Google: Low PageRank & Bad Spelling May Go Hand-In-Hand; Panda, Too?
If your website and/or web pages have low PageRank, it’s possible that they also suffer from poor spelling and grammar. Google’s top spam cop, Matt Cutts, made the correlation between low PageRank and poor spelling in a Google Webmaster Help video just made public today. In responding to a question about whether spelling and grammar […]
If your website and/or web pages have low PageRank, it’s possible that they also suffer from poor spelling and grammar.
Google’s top spam cop, Matt Cutts, made the correlation between low PageRank and poor spelling in a Google Webmaster Help video just made public today. In responding to a question about whether spelling and grammar matter when Google evaluates site quality, Cutts says:
“We noticed a while ago that, if you look at the PageRank of a page — how reputable we think a particular page or site is — the ability to spell correlates relatively well with that. So, the reputable sites tend to spell better and the sites that are lower PageRank, or very low PageRank, tend not to spell as well.”
Here’s the full video; those comments above come at about the :30 mark.
As to the actual question about using spelling and grammar when evaluating sites, Cutts says those aren’t currently used as a “direct signal” for search ranking, but says “I think it would be fair” to use them in that way. (He also explains in some detail the challenges involved in determining what is/isn’t good spelling.)

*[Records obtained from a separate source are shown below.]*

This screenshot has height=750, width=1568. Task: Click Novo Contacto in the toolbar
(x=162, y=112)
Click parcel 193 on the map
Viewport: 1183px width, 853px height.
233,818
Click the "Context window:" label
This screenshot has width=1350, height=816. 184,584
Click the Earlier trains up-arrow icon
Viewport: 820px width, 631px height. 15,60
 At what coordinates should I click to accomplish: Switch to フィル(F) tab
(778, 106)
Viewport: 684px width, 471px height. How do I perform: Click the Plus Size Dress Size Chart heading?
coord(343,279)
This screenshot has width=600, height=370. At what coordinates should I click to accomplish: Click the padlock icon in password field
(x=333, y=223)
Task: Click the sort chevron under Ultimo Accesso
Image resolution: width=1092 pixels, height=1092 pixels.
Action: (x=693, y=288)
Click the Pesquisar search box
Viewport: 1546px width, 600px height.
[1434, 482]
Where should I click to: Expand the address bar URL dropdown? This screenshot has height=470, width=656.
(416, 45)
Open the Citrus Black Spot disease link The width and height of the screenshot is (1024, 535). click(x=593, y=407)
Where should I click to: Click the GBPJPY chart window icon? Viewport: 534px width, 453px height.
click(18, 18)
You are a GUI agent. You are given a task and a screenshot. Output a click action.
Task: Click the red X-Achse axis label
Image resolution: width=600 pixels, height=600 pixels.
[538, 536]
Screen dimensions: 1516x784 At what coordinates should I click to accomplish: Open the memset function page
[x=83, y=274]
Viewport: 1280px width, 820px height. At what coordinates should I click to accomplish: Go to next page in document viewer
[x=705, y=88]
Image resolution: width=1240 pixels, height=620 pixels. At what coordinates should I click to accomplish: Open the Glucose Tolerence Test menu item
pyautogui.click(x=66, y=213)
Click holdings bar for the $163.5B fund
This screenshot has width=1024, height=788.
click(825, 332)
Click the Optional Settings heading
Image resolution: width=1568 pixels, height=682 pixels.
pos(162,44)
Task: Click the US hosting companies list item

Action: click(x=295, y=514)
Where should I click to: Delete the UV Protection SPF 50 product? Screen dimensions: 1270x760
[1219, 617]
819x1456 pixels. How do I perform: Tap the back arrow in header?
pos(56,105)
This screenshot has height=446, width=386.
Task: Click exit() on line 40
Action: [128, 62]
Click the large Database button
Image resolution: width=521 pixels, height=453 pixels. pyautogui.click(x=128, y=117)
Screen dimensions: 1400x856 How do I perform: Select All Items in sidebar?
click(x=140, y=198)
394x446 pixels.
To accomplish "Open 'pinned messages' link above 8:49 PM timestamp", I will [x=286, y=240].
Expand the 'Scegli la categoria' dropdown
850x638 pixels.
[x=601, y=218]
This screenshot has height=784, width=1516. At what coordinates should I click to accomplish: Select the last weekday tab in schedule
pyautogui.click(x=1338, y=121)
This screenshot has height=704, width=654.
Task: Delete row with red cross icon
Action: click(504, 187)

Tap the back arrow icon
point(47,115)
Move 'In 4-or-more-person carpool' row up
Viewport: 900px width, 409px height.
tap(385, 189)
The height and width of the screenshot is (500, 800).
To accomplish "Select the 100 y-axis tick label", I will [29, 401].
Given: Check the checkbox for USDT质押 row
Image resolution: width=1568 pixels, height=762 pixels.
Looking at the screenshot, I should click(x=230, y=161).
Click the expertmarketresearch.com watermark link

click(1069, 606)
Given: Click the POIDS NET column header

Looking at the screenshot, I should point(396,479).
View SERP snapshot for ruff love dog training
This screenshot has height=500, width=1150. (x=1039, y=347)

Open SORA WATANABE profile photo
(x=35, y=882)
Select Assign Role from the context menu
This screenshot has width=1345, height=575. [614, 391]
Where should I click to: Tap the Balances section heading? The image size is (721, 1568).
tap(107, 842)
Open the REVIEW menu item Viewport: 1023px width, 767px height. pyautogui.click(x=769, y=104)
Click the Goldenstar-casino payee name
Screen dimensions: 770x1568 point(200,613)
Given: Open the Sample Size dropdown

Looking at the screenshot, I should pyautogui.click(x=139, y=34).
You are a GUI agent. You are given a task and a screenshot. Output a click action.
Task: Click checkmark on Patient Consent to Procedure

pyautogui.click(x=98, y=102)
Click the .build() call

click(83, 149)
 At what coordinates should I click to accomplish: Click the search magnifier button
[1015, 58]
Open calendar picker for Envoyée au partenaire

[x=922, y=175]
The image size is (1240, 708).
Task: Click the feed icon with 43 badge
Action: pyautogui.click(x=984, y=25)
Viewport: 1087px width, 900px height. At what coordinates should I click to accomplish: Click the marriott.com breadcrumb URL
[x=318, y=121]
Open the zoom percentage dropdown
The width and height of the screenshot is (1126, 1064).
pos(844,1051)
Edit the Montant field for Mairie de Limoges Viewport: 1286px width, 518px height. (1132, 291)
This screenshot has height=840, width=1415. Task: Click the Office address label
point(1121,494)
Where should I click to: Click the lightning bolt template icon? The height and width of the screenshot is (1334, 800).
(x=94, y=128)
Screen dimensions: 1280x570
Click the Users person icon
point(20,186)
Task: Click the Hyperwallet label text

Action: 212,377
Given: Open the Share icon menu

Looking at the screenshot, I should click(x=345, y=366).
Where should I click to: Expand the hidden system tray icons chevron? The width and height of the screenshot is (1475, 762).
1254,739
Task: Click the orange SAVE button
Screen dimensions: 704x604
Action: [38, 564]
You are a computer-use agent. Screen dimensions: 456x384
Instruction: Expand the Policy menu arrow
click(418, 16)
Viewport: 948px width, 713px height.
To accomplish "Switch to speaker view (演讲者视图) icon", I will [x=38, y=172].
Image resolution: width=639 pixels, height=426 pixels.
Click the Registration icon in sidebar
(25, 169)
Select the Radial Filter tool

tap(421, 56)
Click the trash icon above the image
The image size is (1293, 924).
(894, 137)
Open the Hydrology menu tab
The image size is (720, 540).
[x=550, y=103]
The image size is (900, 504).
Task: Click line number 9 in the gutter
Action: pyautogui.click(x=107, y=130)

How Does The Panda Update Fit In?
This should come as no surprise if you’ve been paying attention to Google’s announcements since the Panda algorithm rolled out back in February.
Google’s been very clear about the fact that overall site quality and usability is part of what Panda is looking at, and they even included “Does this article have spelling, stylistic, or factual errors?” as one of 23 questions that webmasters should ask themselves in relation to the Panda changes. Other related questions were, “How much quality control is done on content?” and “Was the article edited well, or does it appear sloppy or hastily produced?”
In the video, Cutts also mentions that Google has studied ways to determine the reading level of content on the web and says that kind of analysis “would be pretty interesting to explore as a potential quality signal.”
And, in fact, Google has added a reading level filter to its search results.